The beginnings of Single Touch Payroll
STP was designed to reduce red tape for small- and medium-sized businesses, says Xero’s head of industry Matthew Prouse.
Most people will remember receiving group certificates at the end of every financial year. It was a key piece of paper that allowed citizens to do their taxes. But group certificates disappeared under STP, with income, tax and super figures reported to the ATO in near real-time.
“It was all about standardising payroll messaging,” says Prouse. “It provides the ATO with more frequent information, and it also gives employers and employees more data, as their pay and tax are available at any time through MyGov.”
A vital part of the beginning of STP was frequent consultation with the software industry, tax agents and the accounting profession. “One of the core design principles was working with those groups so we could get the design right,” says the ATO’s Lucchese.
At the centre of STP’s design was aligning it to natural business processes, ensuring it tapped into how businesses operate. “It’s all about what people do every day; it’s about tapping into the payroll.”
Business software, such as Xero, needed to work with the new system. In all, there were about 350 business and accounting packages available to employers Australia-wide. Once this was achieved, STP phase one was all about putting standardised payroll messages in the same digital “envelope”.
“It’s not very granular – essentially being gross pay, tax withheld, superannuation information as well as some other detail,” says Prouse. “It was all about simplifying things for employers.”
Single Touch Payroll phase two
STP phase two, introduced to some businesses in January 2022, brings in the welfare payments system and Services Australia. “If you cast your mind back to the last budget predicted to be in surplus, the cost savings from greater efficiencies to Services Australia was in the region of $5 billion,” says Prouse. “This was all down to phase two.”

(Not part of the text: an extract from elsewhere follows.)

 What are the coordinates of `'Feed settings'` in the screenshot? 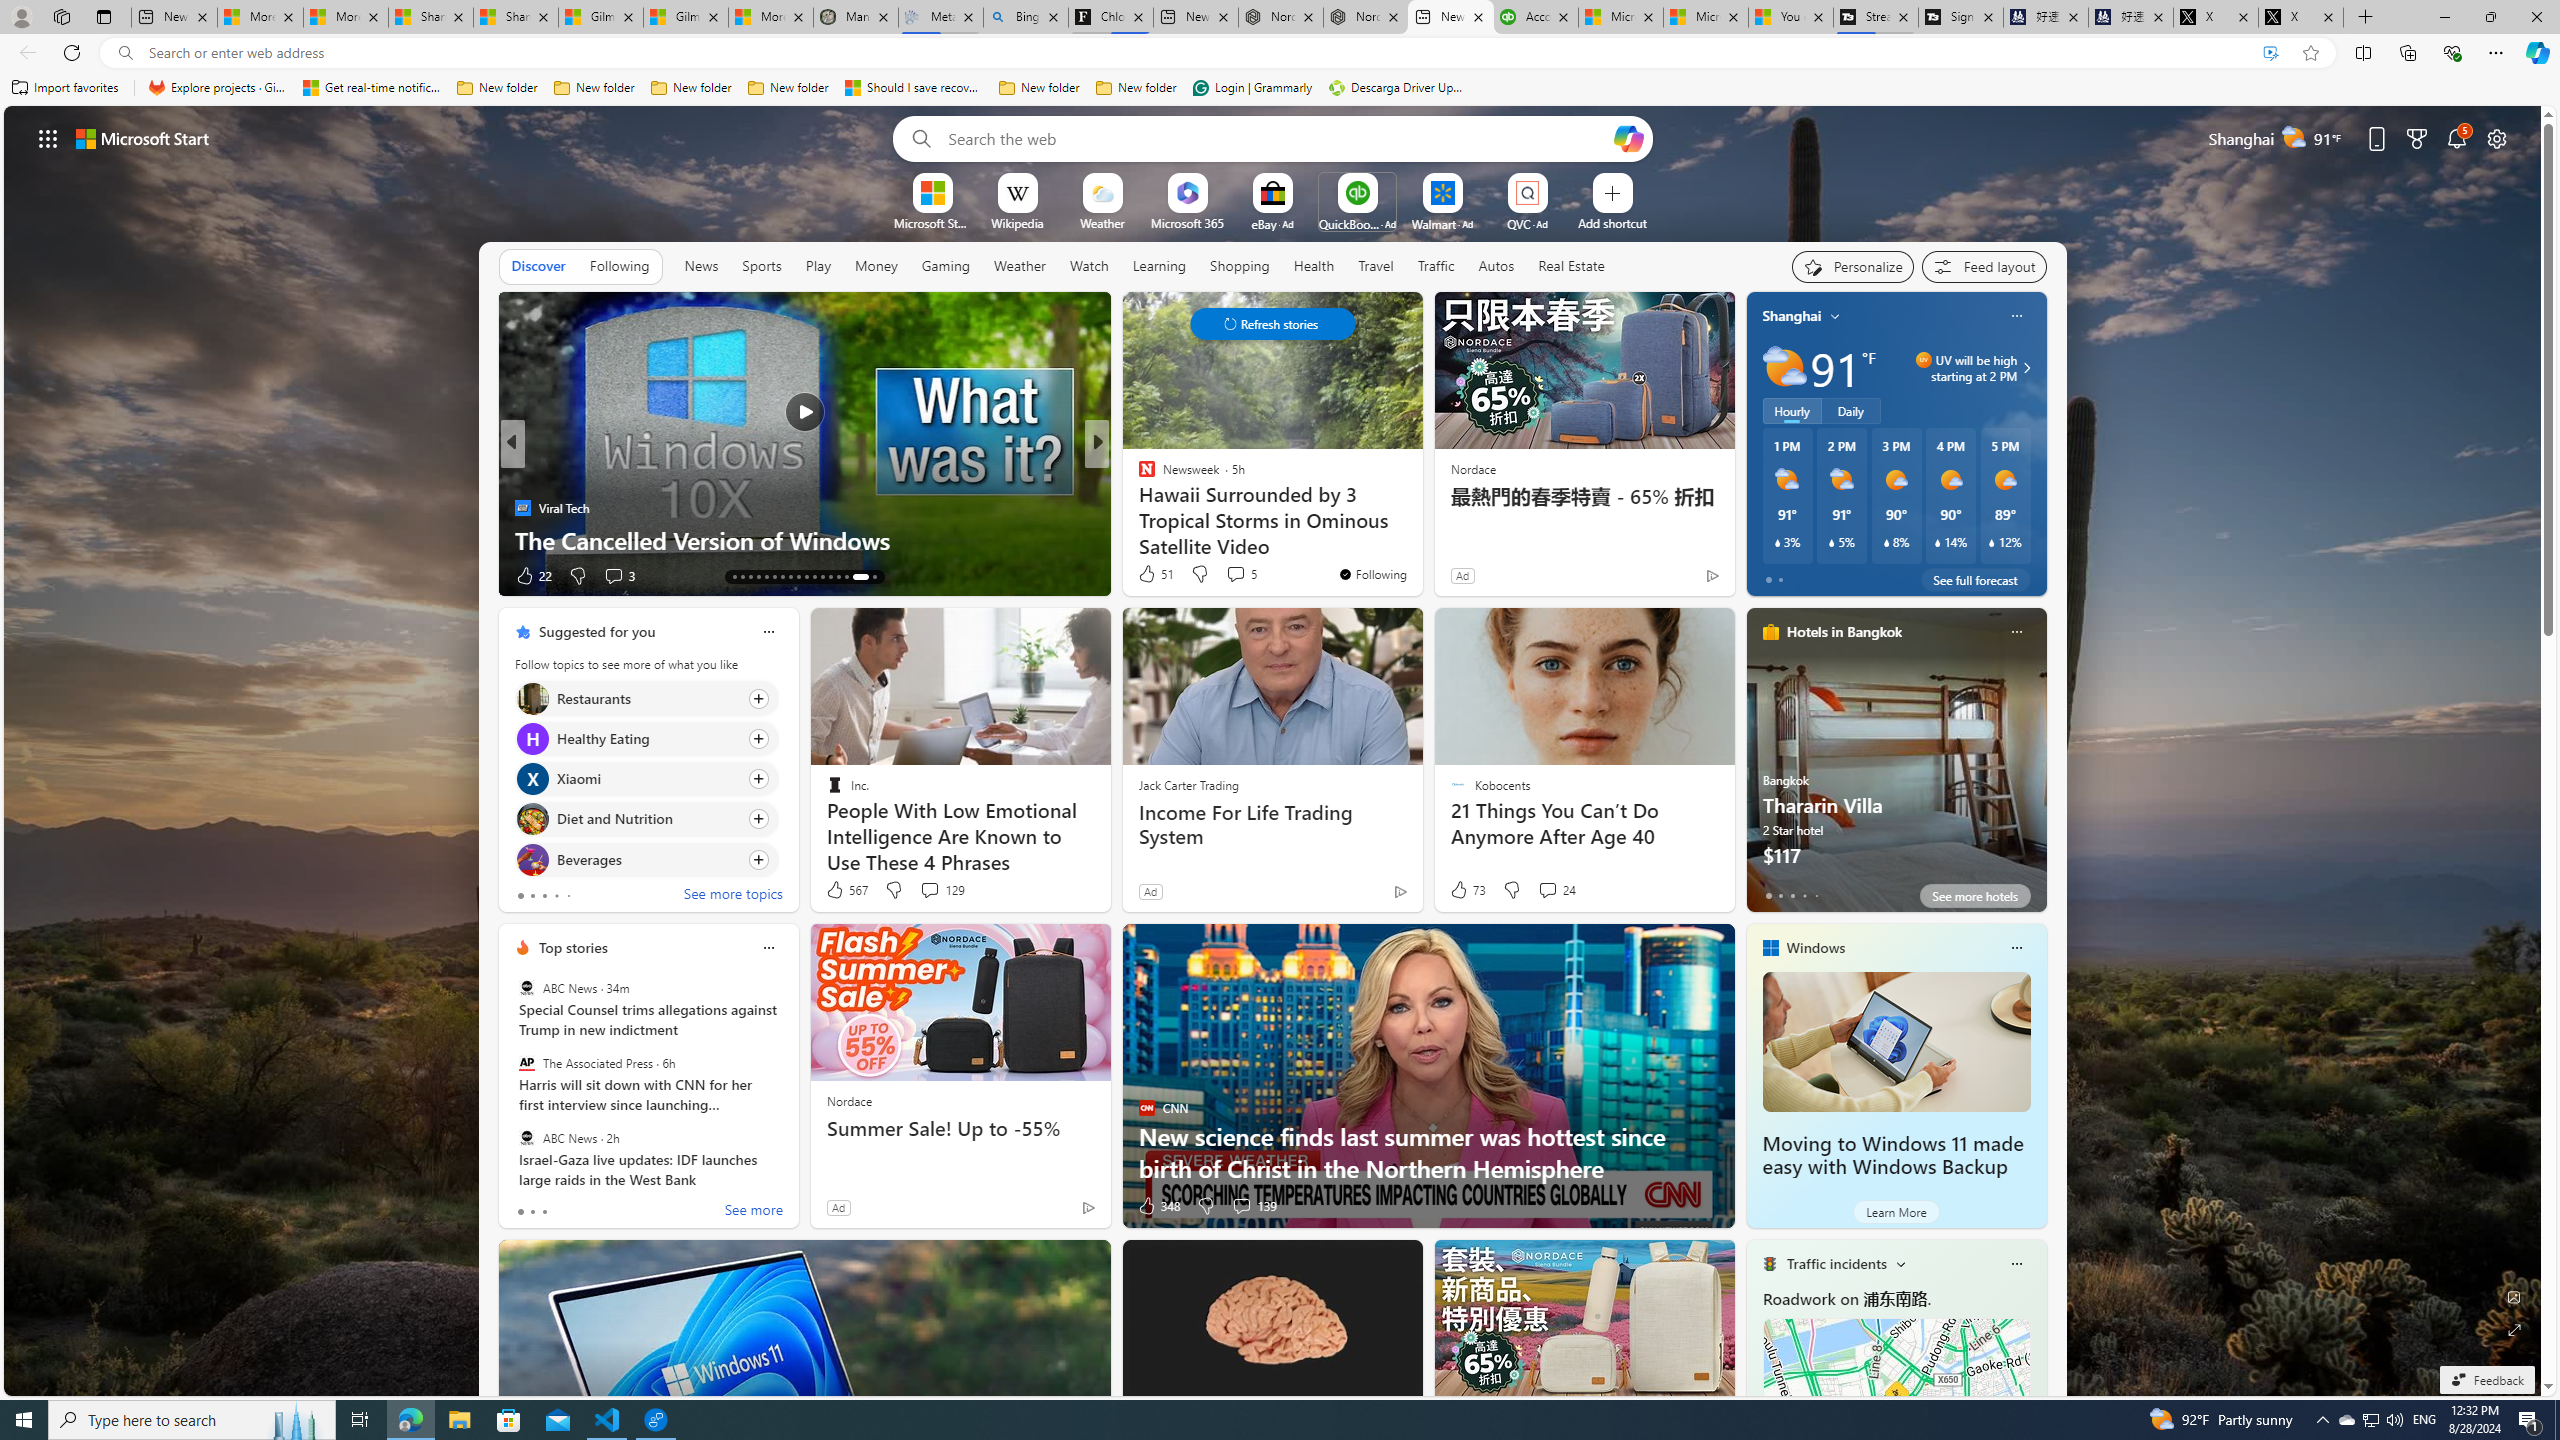 It's located at (1984, 267).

STP phase two involves greater reporting of wages and income to Services Australia, making it easier to calculate welfare payments. Another benefit, says the ATO’s Lucchese, is many Services Australia forms come pre-populated with relevant information, assisting the process many Australians go through applying for – and receiving – welfare and benefits payments.
“Phase two also reduces the reporting requirements on businesses, something employers have told us is burdensome,” says Lucchese. Data sharing between the ATO and Services Australia isn’t new, he adds, but phase two brings greater efficiencies to both business and government.
There’s no phase three planned, but Xero’s Prouse says work is ongoing in the ‘RegTech’ field. “These changes won’t be driven by the ATO this time, but more likely by the Attorney-General’s Department and software companies looking to ease the reporting and compliance burden on businesses.”
The JobKeeper connection
Put simply, STP was the mechanism that delivered the JobKeeper stimulus package to employers, and by association, to the staff those businesses had on their books. “Within 48 hours of it becoming law, there were 20 payroll products already supporting it,” says Prouse. “Without STP, JobKeeper would have been impossible.”
This is because the real-time wages and salary data received by the ATO, together with software containing pre-filled forms for every employee eligible for the support, informed government decisions on how much to spend and where to target that spending.
“What we learned from STP was to get the right people together and leverage off the system we had, rather than build something bespoke,” says Lucchese. “It was a rapid and uncertain time, and we were able to come together in a collaborative way to deliver benefits to employers and the public.”
What’s critical is the ATO had the systems in place to deliver the stimulus package that enabled many Australians to stay afloat in the dark, uncertain times of the first year of the pandemic.